Appendix B: Point Emission Data
5.9 Overview
In this tutorial, we will demonstrate how to represent PM2.5 point emission data on maps. As an example, we will look at the PM2.5 data for four states - Illinois, Indiana, Wisconsin, and Michigan. The goal of this exercise is to create a point data map that provides a clear visualization of the point source of PM2.5 emission. To summarize, our objectives are to:
- Gain famililarity with the pollution data from 2014 National Emissions Inventory
- Perform simple data manipulation on the PM 2.5 data
- Visualize PM 2.5 pollution using the “tmap” package
5.10 Environment Setup
Input/Output
The files that will be used in this tutorial are the pollution data for Illinois, Indiana, Wisconsin, and Michigan as well as he shapefile of the four states. The files are available for download on this project’s GitHub repo.
Load Libraries
We start by loading the necessary packages - tidyverse, sf, and tmap:
tidyverse: to conduct basic statistical analysessf: to perform simple spatial data manipulation.tamp: to create spatial data visualization
library(tidyverse)
library(sf)
library(tmap)Load Data
Besides the packages, we also need to load our data, which can be done by running the commented-out code below. We call the data frame pe1.
pe1 <- read_csv("process_12345.csv")Note that this file above is unfortunately too large to be uploaded to Github, so we will instead use a pre-processed data set:
We also load the shapefile for the four states:
fourstates <- st_read("./data/FourStates")## Reading layer `FourStates' from data source `/Users/LorenzMenendez/Desktop/OpenAirQ-toolkit/data/FourStates' using driver `ESRI Shapefile'
## Simple feature collection with 4 features and 14 fields
## geometry type: POLYGON
## dimension: XY
## bbox: xmin: -92.88943 ymin: 36.9703 xmax: -82.12297 ymax: 48.30606
## geographic CRS: WGS 84
For more detailed description of the data, please refer to the main chapters of this tutorial book. Insert Link!
5.11 Data Manipulation
Once we have our data and the packages ready, we will start the data manipulation process. Since we will only look at the data from Illinois, Indiana, Wisconsin, and Michigan, we can use the filter function to pick out only the four states that we are interested in, and we name the new data frame fourstate.pe1. This is accomplished by the commented-out code below.

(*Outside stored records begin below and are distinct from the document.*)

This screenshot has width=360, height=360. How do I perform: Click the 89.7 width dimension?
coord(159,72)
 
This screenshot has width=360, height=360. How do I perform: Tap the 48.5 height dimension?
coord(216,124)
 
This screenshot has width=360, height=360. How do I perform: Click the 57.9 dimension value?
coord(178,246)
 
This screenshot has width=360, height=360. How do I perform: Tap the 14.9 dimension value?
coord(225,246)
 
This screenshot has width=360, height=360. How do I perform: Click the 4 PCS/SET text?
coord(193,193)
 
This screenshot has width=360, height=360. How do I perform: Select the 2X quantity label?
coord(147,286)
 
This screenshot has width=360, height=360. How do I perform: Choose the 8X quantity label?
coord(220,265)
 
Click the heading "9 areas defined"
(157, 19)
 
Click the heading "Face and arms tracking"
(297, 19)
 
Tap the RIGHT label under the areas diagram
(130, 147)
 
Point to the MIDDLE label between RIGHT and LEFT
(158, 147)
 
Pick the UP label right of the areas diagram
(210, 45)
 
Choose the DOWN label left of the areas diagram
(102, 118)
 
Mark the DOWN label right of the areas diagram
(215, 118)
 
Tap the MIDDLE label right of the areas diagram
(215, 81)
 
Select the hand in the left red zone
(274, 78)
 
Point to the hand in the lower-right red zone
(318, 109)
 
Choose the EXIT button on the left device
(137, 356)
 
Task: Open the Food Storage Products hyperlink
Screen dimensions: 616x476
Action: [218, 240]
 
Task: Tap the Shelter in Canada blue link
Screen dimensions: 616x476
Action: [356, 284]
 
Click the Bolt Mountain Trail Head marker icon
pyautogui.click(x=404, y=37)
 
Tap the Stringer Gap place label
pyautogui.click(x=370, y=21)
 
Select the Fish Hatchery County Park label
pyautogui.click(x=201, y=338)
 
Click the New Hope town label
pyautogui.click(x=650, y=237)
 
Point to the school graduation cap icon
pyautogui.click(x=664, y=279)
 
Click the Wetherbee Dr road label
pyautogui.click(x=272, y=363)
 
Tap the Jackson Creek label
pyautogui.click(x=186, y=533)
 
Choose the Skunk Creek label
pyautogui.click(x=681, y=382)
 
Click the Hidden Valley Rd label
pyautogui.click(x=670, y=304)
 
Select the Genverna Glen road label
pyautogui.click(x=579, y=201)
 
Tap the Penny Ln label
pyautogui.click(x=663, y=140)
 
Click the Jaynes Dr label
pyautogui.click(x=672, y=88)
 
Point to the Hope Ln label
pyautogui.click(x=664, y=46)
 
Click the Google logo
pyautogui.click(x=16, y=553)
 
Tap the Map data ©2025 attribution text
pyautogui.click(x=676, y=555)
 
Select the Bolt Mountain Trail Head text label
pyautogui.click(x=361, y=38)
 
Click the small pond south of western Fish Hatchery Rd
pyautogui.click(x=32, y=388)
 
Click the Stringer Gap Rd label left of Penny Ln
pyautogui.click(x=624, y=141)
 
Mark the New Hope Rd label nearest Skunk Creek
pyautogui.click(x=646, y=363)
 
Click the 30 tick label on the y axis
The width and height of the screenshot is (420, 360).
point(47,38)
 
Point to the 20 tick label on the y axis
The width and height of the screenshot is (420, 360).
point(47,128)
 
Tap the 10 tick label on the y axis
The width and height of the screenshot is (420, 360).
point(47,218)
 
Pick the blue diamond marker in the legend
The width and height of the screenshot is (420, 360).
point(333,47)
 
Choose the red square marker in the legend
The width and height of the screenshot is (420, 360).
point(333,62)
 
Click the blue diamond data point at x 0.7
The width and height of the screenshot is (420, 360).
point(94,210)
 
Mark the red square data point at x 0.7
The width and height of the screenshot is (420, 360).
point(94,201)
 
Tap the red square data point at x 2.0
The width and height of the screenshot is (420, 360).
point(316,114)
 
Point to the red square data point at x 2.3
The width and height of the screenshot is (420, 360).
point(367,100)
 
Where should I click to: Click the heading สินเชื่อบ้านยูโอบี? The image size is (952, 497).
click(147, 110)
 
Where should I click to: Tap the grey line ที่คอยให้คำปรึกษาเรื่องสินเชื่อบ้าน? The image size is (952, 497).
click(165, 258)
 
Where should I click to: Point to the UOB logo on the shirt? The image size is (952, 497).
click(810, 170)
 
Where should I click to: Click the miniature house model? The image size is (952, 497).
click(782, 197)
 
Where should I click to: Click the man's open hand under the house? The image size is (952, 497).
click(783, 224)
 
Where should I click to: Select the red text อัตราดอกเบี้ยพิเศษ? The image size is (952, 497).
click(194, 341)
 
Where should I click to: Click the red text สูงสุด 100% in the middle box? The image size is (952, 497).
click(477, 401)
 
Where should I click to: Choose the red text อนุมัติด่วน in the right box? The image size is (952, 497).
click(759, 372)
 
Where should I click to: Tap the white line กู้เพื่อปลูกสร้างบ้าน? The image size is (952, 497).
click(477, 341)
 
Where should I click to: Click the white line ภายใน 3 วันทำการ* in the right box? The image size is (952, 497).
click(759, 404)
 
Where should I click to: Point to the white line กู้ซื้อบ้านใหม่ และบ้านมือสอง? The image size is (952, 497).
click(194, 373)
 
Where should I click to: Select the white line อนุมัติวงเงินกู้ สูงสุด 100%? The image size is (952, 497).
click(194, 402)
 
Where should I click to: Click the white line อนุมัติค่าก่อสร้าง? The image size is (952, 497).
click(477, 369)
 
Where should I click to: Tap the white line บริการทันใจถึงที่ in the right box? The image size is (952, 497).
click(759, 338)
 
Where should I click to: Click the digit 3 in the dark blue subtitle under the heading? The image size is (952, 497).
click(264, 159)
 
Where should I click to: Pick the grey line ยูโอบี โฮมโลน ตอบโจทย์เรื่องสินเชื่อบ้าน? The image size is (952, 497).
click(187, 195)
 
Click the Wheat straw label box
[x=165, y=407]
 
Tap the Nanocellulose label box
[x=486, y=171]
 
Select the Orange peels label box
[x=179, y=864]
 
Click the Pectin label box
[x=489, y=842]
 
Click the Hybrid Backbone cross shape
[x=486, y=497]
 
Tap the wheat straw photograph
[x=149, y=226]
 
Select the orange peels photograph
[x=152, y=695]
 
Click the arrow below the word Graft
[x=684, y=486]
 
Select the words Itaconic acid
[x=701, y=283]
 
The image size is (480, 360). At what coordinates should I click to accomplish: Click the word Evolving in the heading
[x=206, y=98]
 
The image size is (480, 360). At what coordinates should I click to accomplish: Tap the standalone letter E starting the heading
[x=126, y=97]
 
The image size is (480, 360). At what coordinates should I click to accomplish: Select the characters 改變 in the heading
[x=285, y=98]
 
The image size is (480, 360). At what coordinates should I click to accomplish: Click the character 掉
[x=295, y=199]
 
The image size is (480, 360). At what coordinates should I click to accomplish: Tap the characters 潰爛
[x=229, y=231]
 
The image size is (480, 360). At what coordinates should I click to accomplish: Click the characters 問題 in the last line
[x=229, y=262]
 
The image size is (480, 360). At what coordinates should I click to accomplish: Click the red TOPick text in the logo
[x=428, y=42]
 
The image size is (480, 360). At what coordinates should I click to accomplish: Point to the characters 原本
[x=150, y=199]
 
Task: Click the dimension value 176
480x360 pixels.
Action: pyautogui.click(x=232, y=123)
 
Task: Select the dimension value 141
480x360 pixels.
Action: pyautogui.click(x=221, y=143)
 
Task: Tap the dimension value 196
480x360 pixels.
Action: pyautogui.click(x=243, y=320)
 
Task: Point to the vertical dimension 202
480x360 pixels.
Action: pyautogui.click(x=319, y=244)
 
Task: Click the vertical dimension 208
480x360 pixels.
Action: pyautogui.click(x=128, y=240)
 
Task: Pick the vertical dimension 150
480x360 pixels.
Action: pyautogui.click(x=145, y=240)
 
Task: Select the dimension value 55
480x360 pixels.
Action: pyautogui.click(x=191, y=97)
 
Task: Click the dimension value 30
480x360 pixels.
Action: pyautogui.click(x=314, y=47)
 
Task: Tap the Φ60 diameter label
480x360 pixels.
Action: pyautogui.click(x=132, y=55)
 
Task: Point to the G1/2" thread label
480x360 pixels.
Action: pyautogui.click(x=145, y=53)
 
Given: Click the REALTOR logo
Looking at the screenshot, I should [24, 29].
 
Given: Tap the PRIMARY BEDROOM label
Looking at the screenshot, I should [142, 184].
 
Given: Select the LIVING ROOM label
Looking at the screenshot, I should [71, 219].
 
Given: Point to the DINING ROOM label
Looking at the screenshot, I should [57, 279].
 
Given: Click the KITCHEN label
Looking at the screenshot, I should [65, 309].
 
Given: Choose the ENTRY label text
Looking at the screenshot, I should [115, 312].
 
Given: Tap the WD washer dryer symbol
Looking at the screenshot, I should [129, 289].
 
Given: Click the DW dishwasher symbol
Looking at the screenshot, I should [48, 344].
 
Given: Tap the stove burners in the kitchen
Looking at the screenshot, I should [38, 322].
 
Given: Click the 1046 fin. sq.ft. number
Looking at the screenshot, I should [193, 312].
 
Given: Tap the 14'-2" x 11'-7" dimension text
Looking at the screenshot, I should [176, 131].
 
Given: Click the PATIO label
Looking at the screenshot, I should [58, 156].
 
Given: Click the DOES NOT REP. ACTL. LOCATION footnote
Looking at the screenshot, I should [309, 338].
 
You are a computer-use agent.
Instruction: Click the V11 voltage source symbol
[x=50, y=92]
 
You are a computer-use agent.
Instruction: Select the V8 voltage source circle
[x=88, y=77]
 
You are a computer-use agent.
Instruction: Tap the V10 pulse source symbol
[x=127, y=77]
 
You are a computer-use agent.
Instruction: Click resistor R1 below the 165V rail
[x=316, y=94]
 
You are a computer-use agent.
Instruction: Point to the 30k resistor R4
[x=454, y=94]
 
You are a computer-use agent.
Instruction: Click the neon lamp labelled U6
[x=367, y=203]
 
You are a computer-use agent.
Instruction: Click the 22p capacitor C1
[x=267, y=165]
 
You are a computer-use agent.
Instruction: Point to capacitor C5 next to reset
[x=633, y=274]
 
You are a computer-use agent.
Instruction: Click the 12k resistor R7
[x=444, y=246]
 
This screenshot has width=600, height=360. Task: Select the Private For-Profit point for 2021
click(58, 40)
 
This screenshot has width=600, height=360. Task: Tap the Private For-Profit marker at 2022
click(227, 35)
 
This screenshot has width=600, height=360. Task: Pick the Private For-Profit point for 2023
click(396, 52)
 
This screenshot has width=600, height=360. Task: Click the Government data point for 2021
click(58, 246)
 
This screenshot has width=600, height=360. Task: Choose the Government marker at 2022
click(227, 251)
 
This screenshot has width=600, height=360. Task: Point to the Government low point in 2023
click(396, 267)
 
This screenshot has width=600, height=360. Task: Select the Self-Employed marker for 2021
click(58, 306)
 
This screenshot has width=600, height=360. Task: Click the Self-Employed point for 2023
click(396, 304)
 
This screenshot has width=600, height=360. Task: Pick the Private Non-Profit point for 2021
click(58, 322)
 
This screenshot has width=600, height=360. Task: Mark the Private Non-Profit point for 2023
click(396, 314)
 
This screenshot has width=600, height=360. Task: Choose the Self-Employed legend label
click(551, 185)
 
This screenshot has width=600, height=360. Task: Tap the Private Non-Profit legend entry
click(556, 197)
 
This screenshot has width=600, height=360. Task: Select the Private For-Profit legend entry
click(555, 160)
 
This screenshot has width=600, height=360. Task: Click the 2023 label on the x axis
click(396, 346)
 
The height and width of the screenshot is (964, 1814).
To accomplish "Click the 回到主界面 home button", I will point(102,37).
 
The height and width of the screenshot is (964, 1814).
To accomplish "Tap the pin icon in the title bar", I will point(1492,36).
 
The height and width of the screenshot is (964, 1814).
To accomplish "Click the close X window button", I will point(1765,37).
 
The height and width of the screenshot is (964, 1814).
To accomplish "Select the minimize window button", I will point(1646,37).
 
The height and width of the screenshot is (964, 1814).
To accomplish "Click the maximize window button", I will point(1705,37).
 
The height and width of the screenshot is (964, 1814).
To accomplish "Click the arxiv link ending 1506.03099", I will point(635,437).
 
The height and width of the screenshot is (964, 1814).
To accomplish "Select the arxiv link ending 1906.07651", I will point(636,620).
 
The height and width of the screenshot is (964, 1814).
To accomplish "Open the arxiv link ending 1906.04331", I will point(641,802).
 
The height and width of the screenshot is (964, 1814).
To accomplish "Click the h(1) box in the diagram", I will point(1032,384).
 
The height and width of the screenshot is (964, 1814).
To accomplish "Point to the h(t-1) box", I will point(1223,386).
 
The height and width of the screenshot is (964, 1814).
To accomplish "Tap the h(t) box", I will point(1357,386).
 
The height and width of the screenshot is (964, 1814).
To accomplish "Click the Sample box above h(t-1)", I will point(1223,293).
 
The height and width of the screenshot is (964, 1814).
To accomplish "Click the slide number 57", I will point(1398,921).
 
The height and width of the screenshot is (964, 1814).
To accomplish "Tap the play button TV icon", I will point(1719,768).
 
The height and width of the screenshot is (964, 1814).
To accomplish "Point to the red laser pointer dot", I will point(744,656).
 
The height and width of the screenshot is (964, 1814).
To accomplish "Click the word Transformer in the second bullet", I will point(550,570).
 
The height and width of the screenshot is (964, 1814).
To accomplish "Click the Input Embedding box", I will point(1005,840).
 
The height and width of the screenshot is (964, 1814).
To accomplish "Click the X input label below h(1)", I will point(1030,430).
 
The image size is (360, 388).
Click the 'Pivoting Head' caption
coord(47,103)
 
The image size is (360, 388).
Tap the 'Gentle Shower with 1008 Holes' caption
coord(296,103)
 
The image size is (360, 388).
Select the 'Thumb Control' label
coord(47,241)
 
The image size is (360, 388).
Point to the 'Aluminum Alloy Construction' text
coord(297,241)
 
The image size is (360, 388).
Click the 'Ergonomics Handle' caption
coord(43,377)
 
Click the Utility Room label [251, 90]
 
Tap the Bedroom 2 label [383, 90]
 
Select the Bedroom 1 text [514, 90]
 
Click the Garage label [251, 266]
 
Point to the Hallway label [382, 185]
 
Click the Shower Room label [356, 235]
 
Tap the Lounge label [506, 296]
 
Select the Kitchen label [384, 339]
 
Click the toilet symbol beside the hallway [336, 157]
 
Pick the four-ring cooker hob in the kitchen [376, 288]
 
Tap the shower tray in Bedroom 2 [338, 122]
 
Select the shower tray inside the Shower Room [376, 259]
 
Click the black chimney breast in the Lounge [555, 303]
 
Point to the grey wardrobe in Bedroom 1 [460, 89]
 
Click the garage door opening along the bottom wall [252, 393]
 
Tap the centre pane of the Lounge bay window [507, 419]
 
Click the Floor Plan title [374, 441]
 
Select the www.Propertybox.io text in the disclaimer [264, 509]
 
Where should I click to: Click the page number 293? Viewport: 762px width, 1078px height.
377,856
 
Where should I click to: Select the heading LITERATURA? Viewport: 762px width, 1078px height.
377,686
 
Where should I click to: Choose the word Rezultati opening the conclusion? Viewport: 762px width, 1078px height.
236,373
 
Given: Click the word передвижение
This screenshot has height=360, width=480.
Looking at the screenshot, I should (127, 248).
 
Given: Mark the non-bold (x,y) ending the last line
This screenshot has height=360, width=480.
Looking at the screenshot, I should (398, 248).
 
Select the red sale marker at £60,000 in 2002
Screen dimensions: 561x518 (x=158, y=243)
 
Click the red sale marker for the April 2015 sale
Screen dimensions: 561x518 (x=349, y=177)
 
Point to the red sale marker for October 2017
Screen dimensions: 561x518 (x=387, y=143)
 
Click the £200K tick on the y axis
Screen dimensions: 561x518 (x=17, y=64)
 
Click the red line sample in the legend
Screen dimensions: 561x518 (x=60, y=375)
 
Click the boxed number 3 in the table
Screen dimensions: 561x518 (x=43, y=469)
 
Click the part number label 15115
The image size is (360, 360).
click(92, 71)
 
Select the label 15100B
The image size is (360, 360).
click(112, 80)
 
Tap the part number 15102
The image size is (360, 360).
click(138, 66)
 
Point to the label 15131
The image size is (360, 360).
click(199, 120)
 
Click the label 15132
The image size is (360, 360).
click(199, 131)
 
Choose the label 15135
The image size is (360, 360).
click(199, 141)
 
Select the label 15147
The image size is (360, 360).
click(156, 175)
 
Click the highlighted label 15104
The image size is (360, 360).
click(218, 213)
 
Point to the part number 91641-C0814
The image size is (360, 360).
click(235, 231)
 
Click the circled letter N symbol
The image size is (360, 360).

This dataset comes from 2014 National Emissions Inventory, which is “a comprehensive and detailed estimate of air emissions of criteria pollutants, criteria precursors, and hazardous air pollutants from air emissions sources.” You can read more about this dataset on this website.
states.abbr <- c("IL", "IN", "WI", "MI")
fourstate.pe <- pe1 %>%
filter(state %in% states.abbr)(Remark: The lines of code above does not need to be run if the data file loaded is four_state.csv. They were written to clean the data from process_12345.csv.)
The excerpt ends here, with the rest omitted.